An ‘unhealthy’ trend
The South Harrison Community School Corp. recently proposed a change to its valedictorian policy that would have all students who graduate with a 4.0 or higher grade-point average (GPA) recognized as valedictorians instead of the student or students with the highest GPA. One of the reasons cited for the change is the old system created ‘unhealthy competition’ for students at or near the top of their class.
Unhealthy and competition are two words that don’t go together unless we’re talking about Olympic training in smog-filled Beijing, China.
Competition drives the success of our country and, no, South Harrison officials aren’t eliminating competition, but it is being softened or watered down.
If the competition has reached an ‘unhealthy’ point, don’t take away the competition. Instead, teach the students to respect their fellow competitor, win or lose. That’s how it works in life. There’s no better learning experience than failure or losing. And the kids the policy will affect are absolutely not failures, but are all great successes at the top of the class.
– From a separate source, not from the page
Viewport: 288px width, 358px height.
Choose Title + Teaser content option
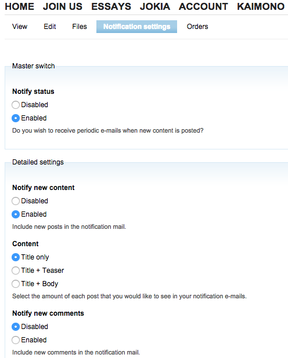16,271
It’s one thing to be upset about how you’re treated in last place or at the bottom of a class. But to finish third, fourth or fifth in the class and not be happy with the end result is absurd. What about the student who worked just as hard as you ‘ did everything he or she could to get the best grades ‘ but still had just a ‘B’ or ‘C’ average through high school; where’s their award? Life’s not fair. You can’t always get what you want.
South Harrison’s decision, if adopted, won’t cause any drastic changes and is harmless enough, but it does follow a long line of examples of a frightening trend in this country.
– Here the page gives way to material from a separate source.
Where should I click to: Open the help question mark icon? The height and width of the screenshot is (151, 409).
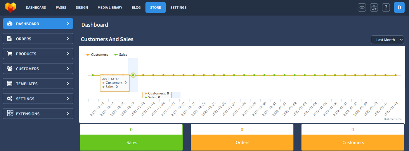coord(386,8)
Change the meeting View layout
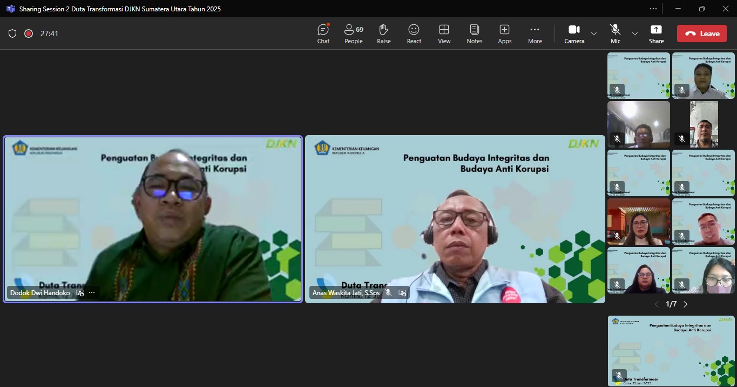737x387 pixels. (x=444, y=34)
Many youth sports leagues have stopped keeping score to protect the feelings of players and to preserve their interest in the game.
First, if someone’s going to lose interest because they aren’t winning, then they are better off hanging it up, because losing and failure is a part of sports, and life for that matter. It’s what makes success so enjoyable and coveted.
And there’s no reason to protect a youngster’s feelings. You’re just delaying the inevitable. Would you rather your son or daughter have a kicking and screaming fit while in elementary school or at center court of a varsity basketball game?
Last month, three prisoners escaped from the medium-security prison in Branchville. Before leading authorities on a seven-day chase, the prisoners are believed to have been surrounded in the wooded area near the prison, even within feet of the search dogs. But, because the trio were wearing khaki-colored jumpsuits, which blended in nicely with the terrain, they were able to evade the authorities. The reason for the khaki color? Believe it or not, the color was chosen to ‘raise the self-esteem of the offenders.’ I wonder what being a prisoner at a medium-security facility does for their self-esteem.
Branchville plans to take the proper steps to correct the problem, and I hope others follow their lead.
South Harrison’s policy change won’t have the negative effect of a khaki-colored jumpsuit, but a small change can lead to another and another and eventually something’s missing or an unintended end wholly discounts the means.